La filière fioul domestique mise sur le « biofioul » à base d’ester de colza

2019-04-01T14:36:10+02:00

La FF3C (Fédération française des combustibles, carburants et chauffage) a rappelé sa volonté de développer un « bioliquide » de chauffage. Ce produit aurait pour vocation à se substituer totalement, à terme, au fioul domestique fossile.

Alors que les pouvoirs publics ont annoncé leur objectif, via le projet de Programmation pluriannuelle de l’énergie (PPE), de remplacer 1 million de chaudières au fioul par des systèmes de production moins émetteurs de carbone d’ici 2023, les professionnels de la filière fioul domestique ont réaffirmé leur engagement à trouver des solutions qui s’inscrivent dans la transition énergétique.

C’est dans cet esprit que la FF3C avait présenté, en novembre dernier, un plan stratégique visant notamment à proposer au marché une alternative au produit issu de ressources fossiles. Ce biofioul, ou bioliquide de chauffage, intégrerait une part d’ester méthylique (EMAG) de colza.

Deux produits, le F10 – composé à 10 % dEMAG de colza – et le F30 – composé à 30 % d’EMAG de colza – pourront être rapidement commercialisés, a rappelé Eric Layli, président de la FF3C, lors d’une rencontre avec la presse organisée le 28 mars dernier.

Des tests d’incorporation de F10 dans un parc de chaudières en fonctionnement sont actuellement menés par le Cetiat. Une autre phase de tests en laboratoire, sur des chaudières disponibles sur le marché, sera ensuite réalisée avec un F30 et même un F50 (composé à 50 % d’EMAG de colza). En parallèle, des travaux ont été engagés par le Bureau de normalisation du pétrole (BN Pétrole) pour établir une norme pour les F10 et F30.

Si l’usage du F10 est compatible avec le parc de chaudières actuel, celui du F30 nécessiterait seulement de changer le brûleur, au moins pour les matériels âgés de moins de 25 ans. Ce qui représente une dépense d’environ 1000 euros.

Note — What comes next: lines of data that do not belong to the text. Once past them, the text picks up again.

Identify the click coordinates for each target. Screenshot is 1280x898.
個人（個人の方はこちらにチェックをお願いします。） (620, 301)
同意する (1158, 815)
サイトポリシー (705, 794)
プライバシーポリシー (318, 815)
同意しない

Quant au surcoût de production par rapport à un fioul traditionnel, la FF3C l’estime entre 2 et 2,5 centimes d’euro par litre pour la F10 et entre 6 et 7 centimes d’euro par litre pour le F30.

L’EMAG de colza permet d’éviter 50 % des émissions de CO2 par rapport à un fioul domestique fossile, insiste la FF3C. De plus, l’adoption du « bioliquide » de chauffage par les consommateurs permettrait d’anticiper sur la réduction de le teneur en soufre dans le fioul, de 1 000 ppm actuellement à 50 ppm en 2024.

A terme, c’est bien la substitution totale du fioul fossile que les professionnels de la filière veulent engager « si possible dès 2024 », avec comme horizon la disponibilité d’un F100 d’ici 2050.

Pour soutenir cette évolution de leur offre, les membres de la FF3C comptent notamment sur une exonération de la TICPE sur la part d’EMAG de colza incorporée dans le bioliquide de chauffage, et sur la mise en place mesures pour l’adaptation ou la conversion du parc actuel de chaudières vers des équipements TPHE (très haute performance énergétique).